Your assignment >>
Retype all of the records shown beneath this task, exactly as they stand.

•••••

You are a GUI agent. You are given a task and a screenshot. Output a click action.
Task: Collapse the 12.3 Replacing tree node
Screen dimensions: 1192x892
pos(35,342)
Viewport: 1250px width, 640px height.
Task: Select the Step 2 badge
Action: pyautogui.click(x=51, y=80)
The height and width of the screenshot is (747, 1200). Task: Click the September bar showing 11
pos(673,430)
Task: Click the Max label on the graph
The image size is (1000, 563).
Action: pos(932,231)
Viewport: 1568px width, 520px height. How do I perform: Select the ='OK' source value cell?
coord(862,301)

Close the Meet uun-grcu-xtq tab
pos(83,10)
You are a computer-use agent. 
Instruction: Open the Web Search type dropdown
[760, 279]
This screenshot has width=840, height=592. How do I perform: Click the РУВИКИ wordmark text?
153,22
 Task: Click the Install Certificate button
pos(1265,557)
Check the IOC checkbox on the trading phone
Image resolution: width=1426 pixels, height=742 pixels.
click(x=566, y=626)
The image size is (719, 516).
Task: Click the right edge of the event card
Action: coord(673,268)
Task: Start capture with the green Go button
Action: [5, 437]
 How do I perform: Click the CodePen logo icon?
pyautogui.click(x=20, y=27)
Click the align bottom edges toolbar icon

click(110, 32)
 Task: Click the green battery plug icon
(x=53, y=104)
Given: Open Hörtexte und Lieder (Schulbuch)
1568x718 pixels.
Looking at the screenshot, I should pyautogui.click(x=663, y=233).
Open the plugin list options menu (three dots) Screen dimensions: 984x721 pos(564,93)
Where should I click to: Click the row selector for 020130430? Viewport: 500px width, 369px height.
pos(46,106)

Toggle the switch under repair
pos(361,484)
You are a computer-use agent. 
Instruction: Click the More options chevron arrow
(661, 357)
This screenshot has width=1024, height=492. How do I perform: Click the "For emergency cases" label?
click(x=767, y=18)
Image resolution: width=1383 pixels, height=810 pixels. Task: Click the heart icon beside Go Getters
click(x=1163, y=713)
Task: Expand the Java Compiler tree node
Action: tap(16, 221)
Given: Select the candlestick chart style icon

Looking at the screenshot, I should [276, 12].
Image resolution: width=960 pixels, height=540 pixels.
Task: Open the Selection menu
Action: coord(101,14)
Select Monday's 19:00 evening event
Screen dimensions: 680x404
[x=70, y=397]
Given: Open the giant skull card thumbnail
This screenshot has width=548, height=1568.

•••••

Final answer >>
You are a GUI agent. You are given a task and a screenshot. Output a click action.
Task: Collapse the 12.3 Replacing tree node
Screen dimensions: 1192x892
pos(35,342)
Viewport: 1250px width, 640px height.
Task: Select the Step 2 badge
Action: pyautogui.click(x=51, y=80)
The height and width of the screenshot is (747, 1200). Task: Click the September bar showing 11
pos(673,430)
Task: Click the Max label on the graph
The image size is (1000, 563).
Action: pos(932,231)
Viewport: 1568px width, 520px height. How do I perform: Select the ='OK' source value cell?
coord(862,301)

Close the Meet uun-grcu-xtq tab
pos(83,10)
You are a computer-use agent. 
Instruction: Open the Web Search type dropdown
[760, 279]
This screenshot has width=840, height=592. How do I perform: Click the РУВИКИ wordmark text?
153,22
 Task: Click the Install Certificate button
pos(1265,557)
Check the IOC checkbox on the trading phone
Image resolution: width=1426 pixels, height=742 pixels.
click(x=566, y=626)
The image size is (719, 516).
Task: Click the right edge of the event card
Action: coord(673,268)
Task: Start capture with the green Go button
Action: [5, 437]
 How do I perform: Click the CodePen logo icon?
pyautogui.click(x=20, y=27)
Click the align bottom edges toolbar icon

click(110, 32)
 Task: Click the green battery plug icon
(x=53, y=104)
Given: Open Hörtexte und Lieder (Schulbuch)
1568x718 pixels.
Looking at the screenshot, I should pyautogui.click(x=663, y=233).
Open the plugin list options menu (three dots) Screen dimensions: 984x721 pos(564,93)
Where should I click to: Click the row selector for 020130430? Viewport: 500px width, 369px height.
pos(46,106)

Toggle the switch under repair
pos(361,484)
You are a computer-use agent. 
Instruction: Click the More options chevron arrow
(661, 357)
This screenshot has width=1024, height=492. How do I perform: Click the "For emergency cases" label?
click(x=767, y=18)
Image resolution: width=1383 pixels, height=810 pixels. Task: Click the heart icon beside Go Getters
click(x=1163, y=713)
Task: Expand the Java Compiler tree node
Action: tap(16, 221)
Given: Select the candlestick chart style icon

Looking at the screenshot, I should [276, 12].
Image resolution: width=960 pixels, height=540 pixels.
Task: Open the Selection menu
Action: coord(101,14)
Select Monday's 19:00 evening event
Screen dimensions: 680x404
[x=70, y=397]
Given: Open the giant skull card thumbnail
This screenshot has width=548, height=1568.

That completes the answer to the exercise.